Tensorflow inception_v2_resnet inference


With reference to this post:

Using pre-trained inception_resnet_v2 with Tensorflow

i am trying to use the inception_resnet_v2 model to get predictions of images also. Therefore i looked at the snippet and tried to get it running, but it says "input_tensor" is not defined. Is there anything missing in the code mentioned or can anyone get me some hint to get it running / how to define the input_tensor variable?

Here is the snippet again:

import tensorflow as tf
slim = tf.contrib.slim
from PIL import Image
from inception_resnet_v2 import *
import numpy as np

checkpoint_file = 'inception_resnet_v2_2016_08_30.ckpt'
sample_images = ['dog.jpg', 'panda.jpg']
#Load the model
sess = tf.Session()
arg_scope = inception_resnet_v2_arg_scope()
with slim.arg_scope(arg_scope):
  logits, end_points = inception_resnet_v2(input_tensor, is_training=False)
saver = tf.train.Saver()
saver.restore(sess, checkpoint_file)
for image in sample_images:
  im = Image.open(image).resize((299,299))

[Saved data entries]
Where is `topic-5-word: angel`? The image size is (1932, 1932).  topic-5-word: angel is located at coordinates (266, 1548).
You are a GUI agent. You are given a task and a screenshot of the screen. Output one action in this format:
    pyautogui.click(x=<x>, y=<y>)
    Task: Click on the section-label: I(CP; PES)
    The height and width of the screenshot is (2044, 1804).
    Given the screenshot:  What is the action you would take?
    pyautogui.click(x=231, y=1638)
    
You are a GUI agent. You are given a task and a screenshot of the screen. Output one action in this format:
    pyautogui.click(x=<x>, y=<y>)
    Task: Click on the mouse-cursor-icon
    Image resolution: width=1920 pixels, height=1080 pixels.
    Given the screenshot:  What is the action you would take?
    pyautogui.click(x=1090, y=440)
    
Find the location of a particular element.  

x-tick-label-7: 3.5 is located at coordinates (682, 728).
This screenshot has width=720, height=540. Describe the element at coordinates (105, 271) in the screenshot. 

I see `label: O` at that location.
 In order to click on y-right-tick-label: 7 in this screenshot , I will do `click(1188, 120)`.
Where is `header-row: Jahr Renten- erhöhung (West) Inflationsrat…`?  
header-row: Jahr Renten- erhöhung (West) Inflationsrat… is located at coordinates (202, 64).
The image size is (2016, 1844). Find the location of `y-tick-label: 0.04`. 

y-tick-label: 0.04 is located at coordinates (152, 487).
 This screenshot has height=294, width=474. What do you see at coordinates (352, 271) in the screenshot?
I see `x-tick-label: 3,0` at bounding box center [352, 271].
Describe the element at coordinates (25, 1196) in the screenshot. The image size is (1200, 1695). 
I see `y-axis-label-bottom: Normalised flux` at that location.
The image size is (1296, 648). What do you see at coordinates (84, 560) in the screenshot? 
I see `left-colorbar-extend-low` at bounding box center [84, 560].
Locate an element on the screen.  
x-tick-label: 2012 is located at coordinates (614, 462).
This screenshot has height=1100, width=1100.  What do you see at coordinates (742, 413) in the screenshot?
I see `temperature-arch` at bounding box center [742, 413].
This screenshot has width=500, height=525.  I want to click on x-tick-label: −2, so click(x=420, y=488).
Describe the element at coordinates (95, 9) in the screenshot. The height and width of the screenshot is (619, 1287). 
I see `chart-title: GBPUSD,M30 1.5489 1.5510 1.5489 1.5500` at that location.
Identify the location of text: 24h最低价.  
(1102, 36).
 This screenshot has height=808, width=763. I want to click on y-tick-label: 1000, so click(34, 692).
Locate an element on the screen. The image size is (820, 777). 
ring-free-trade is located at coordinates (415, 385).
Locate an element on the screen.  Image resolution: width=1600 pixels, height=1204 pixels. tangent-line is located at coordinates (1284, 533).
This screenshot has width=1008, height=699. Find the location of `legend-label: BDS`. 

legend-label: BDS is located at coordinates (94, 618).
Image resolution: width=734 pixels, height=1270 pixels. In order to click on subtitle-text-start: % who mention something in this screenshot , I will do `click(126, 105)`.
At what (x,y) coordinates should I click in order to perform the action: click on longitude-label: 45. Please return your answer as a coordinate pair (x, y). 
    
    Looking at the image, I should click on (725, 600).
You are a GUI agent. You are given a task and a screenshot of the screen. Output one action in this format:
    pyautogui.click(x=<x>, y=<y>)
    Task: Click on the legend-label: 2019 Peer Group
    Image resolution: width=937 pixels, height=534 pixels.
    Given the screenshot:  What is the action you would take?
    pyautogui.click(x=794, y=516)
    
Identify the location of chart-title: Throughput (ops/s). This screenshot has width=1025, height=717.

BRIEF A
Using the inception_resnet_v2 post, answer yes or no for each statement and quote the words from the post that decide it.
(i) The error the writer gets says that input_tensor is not defined.
(ii) The snippet resizes each image to 224 by 224.
(iii) The model is built with is_training set to True.
BRIEF B
Answer these questions from the inception_resnet_v2 post.
(i) Which checkpoint file does the snippet load?
(ii) Which sample images does the snippet list?
(iii) What is the title of the post the writer refers to?
BRIEF C
Pick up the inception_resnet_v2 post after its last line of code and continue it.

RESPONSE A
(i) Yes: "it says "input_tensor" is not defined"
(ii) No: "resize((299,299))"
(iii) No: "is_training=False"

RESPONSE B
(i) inception_resnet_v2_2016_08_30.ckpt
(ii) dog.jpg and panda.jpg
(iii) Using pre-trained inception_resnet_v2 with Tensorflow

RESPONSE C
  im = np.array(im)
  im = im.reshape(-1,299,299,3)
  predict_values, logit_values = sess.run([end_points['Predictions'],logits], feed_dict={input_tensor: im})
  print (np.max(predict_values), np.max(logit_values))
  print (np.argmax(predict_values), np.argmax(logit_values))

Thanks


Solution

  • The code snippet appears to lack any definition for input_tensor. Looking at the definition of the inception_resnet_v2() function, the fact that the tensor is used in a feed_dict, and the fact that the size of your image is 299 x 299, you could define input_tensor as follows:

    input_tensor = tf.placeholder(tf.float32, [None, 299, 299, 3])